Все это вместе взятое делало Россию страной высококачественных пищевых продуктов – обстоятельство, которое неизменно отмечали иностранные путешественники в России, русские, выезжавшие на длительное время за границу, а также русские историки, сравнивавшие развитие Западной Европы и России во второй половине XVIII века. И в то же время в театре, в русской драматургии да и в художественной литературе все эти реалии, все эти приметы новейшего времени никакого отражения не находили: в поэзии господствовали анакреонтические или мистико-символические, элегические либо сентиментально-пасторальные мотивы, художественная проза вообще была искусственна и худосочна, а вся реальная жизнь сосредоточивалась в косноязычных, переводных хозяйственных наставлениях и поваренных книгах. Герои драм и комедий носились в заоблачных, искусственных эмпиреях, не ведая о том, что такое есть и пить, и в то же время любой нормальный помещик XVIII века, являвшийся сам себе и экономом и управителем своего имения, не только знал, разбирался, но и входил во все детали и тонкости стола и крестьянского хозяйства и собственно кулинарного дела. Такие люди были в основном любителями покушать, любителями угостить вкусно большую компанию или любителями изысканного домашнего обеда. Были такого рода люди и среди литераторов. Но в своей литературной деятельности они просто «не замечали» всех этих жизненных явлений, сознательно абстрагировались от них, следуя традиции и канонам драмы, комедии, театра той поры.
Фонвизин первым решил поломать эти условности: кулинарный антураж и сам факт его введения в комедию явился серьезной, революционизирующей театр новостью. Но Фонвизин, естественно, не мог не задуматься над тем, как технически вставить кулинарный антураж в пьесу, как обыграть его, как сделать его
И здесь он использовал уже введенную его театральными предшественниками форму так называемой сатиры на лицо. Эта форма родилась именно в русской комедии как специфическая в силу не только сословного, но и «домашнего» характера театра в России (придворного или усадебного), рассчитанного на сравнительно постоянный и знакомый друг другу круг зрителей. Комедии типа «сатиры на лицо» были популярны только при узком составе зрителей, подобно тому как и ныне любительские капустники производят шумное и сильное впечатление не на любого зрителя, а лишь на посвященных. В таких случаях работает не сила таланта драматурга и не сила актерской игры, а лишь узнаваемость каких-то интимных деталей характера персонажей капустника.

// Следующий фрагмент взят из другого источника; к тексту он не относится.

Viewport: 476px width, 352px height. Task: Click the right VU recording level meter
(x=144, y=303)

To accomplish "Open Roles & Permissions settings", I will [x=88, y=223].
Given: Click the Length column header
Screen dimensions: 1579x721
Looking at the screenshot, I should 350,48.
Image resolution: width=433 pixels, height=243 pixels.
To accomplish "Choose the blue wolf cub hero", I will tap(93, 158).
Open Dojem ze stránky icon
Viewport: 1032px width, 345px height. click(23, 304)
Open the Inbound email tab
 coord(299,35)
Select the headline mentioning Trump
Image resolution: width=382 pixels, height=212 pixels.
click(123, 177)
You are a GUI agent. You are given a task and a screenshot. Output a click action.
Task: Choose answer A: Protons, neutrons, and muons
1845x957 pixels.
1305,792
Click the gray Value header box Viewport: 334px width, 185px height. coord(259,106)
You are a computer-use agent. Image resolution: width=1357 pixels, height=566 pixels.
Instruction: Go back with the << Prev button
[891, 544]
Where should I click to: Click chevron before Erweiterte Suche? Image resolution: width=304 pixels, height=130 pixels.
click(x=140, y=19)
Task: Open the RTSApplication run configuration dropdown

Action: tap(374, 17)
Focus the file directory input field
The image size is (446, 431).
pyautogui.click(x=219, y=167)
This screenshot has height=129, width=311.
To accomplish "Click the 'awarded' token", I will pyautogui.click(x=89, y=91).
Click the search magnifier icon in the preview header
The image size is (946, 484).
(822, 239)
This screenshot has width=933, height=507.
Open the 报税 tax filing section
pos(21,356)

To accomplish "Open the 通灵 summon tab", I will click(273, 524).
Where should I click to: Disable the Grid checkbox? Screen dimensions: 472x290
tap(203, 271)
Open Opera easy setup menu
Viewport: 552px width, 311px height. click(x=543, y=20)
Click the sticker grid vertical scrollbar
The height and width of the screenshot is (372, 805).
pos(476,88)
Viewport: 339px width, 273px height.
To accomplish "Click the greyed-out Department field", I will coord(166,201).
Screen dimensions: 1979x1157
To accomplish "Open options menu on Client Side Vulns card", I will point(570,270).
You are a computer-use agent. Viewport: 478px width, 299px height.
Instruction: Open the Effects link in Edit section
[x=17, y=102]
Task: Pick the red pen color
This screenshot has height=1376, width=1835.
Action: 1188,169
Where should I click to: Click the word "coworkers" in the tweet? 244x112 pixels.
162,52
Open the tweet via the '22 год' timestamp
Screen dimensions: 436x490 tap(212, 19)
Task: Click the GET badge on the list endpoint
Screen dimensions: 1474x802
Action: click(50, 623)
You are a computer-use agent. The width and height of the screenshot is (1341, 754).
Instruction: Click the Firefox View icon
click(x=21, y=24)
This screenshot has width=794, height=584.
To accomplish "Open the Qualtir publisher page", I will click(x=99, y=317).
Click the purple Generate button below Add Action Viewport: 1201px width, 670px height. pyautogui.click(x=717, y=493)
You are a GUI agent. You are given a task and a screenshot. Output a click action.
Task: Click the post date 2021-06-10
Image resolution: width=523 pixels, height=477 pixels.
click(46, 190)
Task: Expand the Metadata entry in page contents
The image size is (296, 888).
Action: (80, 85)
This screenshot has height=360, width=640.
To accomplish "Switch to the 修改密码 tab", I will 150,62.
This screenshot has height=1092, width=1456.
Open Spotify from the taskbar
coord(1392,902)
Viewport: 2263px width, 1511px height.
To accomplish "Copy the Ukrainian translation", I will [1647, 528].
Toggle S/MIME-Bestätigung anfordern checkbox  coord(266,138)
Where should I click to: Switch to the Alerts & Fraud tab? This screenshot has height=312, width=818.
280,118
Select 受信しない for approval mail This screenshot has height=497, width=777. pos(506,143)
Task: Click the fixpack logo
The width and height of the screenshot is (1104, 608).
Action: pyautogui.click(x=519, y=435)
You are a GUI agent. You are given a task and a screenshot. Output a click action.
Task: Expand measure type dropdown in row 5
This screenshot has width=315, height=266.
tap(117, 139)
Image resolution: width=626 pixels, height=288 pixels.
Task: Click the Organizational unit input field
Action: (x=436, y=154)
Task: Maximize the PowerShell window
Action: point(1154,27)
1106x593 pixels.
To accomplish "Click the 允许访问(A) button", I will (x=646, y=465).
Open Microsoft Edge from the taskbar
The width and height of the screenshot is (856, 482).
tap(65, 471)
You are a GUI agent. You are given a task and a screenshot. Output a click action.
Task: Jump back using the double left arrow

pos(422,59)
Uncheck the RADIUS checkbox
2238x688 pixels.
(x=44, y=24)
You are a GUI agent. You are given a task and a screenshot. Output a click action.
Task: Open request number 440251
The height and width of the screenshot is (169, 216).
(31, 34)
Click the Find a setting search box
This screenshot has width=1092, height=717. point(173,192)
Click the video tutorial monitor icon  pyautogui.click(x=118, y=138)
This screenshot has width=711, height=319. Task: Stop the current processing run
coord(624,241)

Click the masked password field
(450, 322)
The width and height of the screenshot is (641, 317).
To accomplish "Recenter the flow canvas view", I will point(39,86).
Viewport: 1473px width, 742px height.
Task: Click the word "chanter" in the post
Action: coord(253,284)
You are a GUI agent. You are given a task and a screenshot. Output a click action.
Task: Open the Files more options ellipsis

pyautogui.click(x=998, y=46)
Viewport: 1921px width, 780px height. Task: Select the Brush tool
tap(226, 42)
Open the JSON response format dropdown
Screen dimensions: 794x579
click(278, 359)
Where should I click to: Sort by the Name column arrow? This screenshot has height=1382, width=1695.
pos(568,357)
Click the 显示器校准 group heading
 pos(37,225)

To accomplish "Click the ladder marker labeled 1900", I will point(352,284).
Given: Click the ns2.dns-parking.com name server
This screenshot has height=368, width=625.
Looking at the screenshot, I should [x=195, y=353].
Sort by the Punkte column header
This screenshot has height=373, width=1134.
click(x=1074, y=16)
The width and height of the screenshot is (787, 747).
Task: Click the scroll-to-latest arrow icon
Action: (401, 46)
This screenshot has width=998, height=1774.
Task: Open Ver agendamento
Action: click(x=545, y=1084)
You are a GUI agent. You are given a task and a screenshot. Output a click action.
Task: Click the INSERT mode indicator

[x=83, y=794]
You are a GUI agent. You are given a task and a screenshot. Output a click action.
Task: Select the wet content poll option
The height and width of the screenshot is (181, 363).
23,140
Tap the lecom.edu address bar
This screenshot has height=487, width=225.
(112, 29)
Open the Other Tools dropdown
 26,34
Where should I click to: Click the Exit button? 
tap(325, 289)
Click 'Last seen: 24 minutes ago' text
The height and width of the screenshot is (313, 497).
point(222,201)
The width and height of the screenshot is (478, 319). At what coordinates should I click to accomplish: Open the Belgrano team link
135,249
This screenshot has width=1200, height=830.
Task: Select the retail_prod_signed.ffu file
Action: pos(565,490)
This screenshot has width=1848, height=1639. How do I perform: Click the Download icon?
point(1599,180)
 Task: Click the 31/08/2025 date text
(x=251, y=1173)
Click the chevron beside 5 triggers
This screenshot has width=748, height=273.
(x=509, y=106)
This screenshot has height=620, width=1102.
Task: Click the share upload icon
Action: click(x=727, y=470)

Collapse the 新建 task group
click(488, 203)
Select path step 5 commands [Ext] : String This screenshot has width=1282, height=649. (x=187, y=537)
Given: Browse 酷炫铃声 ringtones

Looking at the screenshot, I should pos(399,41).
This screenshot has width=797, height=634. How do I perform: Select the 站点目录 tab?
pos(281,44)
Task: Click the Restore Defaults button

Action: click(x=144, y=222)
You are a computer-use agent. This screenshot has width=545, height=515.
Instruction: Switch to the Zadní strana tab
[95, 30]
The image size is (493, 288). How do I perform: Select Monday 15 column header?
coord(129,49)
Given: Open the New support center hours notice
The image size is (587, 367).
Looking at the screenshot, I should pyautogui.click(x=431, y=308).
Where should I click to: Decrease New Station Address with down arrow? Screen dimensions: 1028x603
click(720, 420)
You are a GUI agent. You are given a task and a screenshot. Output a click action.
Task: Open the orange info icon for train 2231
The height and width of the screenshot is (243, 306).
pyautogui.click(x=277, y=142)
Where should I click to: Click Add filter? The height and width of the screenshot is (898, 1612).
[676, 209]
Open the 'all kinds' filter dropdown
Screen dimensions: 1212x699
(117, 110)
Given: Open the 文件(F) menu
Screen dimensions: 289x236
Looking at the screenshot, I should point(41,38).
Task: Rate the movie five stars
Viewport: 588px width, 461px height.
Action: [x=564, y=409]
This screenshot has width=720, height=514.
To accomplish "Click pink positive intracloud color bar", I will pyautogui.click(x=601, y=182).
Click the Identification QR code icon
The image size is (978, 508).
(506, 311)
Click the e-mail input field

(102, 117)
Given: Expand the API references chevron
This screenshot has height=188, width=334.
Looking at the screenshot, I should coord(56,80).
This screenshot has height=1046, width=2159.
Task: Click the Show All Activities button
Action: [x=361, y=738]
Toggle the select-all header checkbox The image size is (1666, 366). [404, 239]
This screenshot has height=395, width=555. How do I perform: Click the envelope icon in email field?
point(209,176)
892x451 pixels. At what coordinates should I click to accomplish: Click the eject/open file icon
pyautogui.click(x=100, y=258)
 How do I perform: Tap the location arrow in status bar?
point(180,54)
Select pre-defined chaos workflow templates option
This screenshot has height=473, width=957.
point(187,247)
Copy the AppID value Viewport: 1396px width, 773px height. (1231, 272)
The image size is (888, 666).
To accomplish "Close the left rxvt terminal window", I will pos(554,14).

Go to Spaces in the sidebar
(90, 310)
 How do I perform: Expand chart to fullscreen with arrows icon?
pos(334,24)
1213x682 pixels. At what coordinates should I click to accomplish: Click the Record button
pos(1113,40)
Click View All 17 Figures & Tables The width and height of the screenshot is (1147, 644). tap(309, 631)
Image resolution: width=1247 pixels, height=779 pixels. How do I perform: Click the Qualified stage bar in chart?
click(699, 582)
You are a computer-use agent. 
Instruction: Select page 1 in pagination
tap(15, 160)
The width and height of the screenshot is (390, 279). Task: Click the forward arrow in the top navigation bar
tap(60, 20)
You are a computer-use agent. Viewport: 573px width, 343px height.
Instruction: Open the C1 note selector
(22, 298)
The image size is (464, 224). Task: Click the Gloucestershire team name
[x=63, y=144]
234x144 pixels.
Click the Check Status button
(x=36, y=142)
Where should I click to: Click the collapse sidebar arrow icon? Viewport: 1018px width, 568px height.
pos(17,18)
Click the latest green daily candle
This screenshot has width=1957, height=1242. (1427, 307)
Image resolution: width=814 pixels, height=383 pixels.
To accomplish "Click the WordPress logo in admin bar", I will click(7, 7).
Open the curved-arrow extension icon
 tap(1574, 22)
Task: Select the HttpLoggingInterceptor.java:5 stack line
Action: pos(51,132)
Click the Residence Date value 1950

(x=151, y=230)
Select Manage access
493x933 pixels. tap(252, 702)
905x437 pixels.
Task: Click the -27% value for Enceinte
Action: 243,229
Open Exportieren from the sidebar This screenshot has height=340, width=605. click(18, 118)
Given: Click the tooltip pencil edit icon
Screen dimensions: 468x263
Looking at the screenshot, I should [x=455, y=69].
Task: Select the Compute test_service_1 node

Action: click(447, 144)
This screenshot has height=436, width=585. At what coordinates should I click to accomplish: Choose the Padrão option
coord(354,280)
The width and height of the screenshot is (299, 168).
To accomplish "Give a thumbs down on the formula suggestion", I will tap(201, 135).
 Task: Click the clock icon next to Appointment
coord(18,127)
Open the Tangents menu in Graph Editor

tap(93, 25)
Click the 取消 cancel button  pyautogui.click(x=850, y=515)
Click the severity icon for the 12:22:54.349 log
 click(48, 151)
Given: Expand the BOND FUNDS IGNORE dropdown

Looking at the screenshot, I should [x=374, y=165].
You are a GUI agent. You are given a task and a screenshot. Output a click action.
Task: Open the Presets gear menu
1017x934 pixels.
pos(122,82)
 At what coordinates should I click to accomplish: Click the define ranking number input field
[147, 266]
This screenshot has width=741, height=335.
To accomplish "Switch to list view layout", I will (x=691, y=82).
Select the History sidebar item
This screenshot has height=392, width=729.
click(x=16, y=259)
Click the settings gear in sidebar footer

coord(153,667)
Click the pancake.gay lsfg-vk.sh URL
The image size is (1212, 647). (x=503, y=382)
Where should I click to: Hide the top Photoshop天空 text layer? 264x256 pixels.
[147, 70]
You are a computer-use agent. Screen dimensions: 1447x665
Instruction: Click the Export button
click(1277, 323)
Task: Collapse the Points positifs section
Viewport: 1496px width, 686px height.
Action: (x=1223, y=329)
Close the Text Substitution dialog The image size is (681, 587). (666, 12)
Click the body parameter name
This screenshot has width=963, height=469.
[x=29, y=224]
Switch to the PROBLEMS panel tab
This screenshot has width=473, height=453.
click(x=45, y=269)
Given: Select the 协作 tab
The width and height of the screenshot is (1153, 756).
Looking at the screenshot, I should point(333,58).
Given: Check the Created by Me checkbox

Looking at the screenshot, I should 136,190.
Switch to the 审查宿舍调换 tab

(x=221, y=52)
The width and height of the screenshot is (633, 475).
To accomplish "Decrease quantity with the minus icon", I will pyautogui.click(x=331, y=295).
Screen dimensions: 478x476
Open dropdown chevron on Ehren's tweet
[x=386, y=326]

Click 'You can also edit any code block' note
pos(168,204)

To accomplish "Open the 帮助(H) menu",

Именно «сатиры на лицо» дают возможность использовать такие приемы, обыгрывать такие мелкие бытовые детали, которые свойственны конкретному лицу и не остались секретом для всех его знакомых. «Опубликование» этих деталей для всеобщего обозрения на сцене и служит основанием для сенсации, производит шум, эффект именно в силу неожиданности подобной вольности от театра, а не в силу их какой-то особой скандалезности. Более того, обычно эти детали крайне несерьезны и не касаются глубоких психологических вопросов или страстей. Наоборот, они носят мелкий, бытовой, узкоперсональный характер, лежат, что называется, на поверхности. Например, детали, связанные с едой и питьем. Здесь могло обыгрываться пристрастие к вину вообще, к какому-либо его виду, сорту, или типичная манера вести себя за столом, или, наконец, вожделение к какому-либо виду кушанья или блюду. Однако в литературном, «абстрактном» произведении муссирование подобных черт, вообще, выглядит пошлым. Вот почему «сатира на лицо» в русском помещичьем театре, хотя и была принята до Фонвизина и использовалась неоднократно разными второстепенными драматургами-комедиографами, но не получила никакого развития за пределами локальных, «домашних» постановок, ибо в любом другом узком кругу такого рода «сатиры» уже не производили должного эффекта.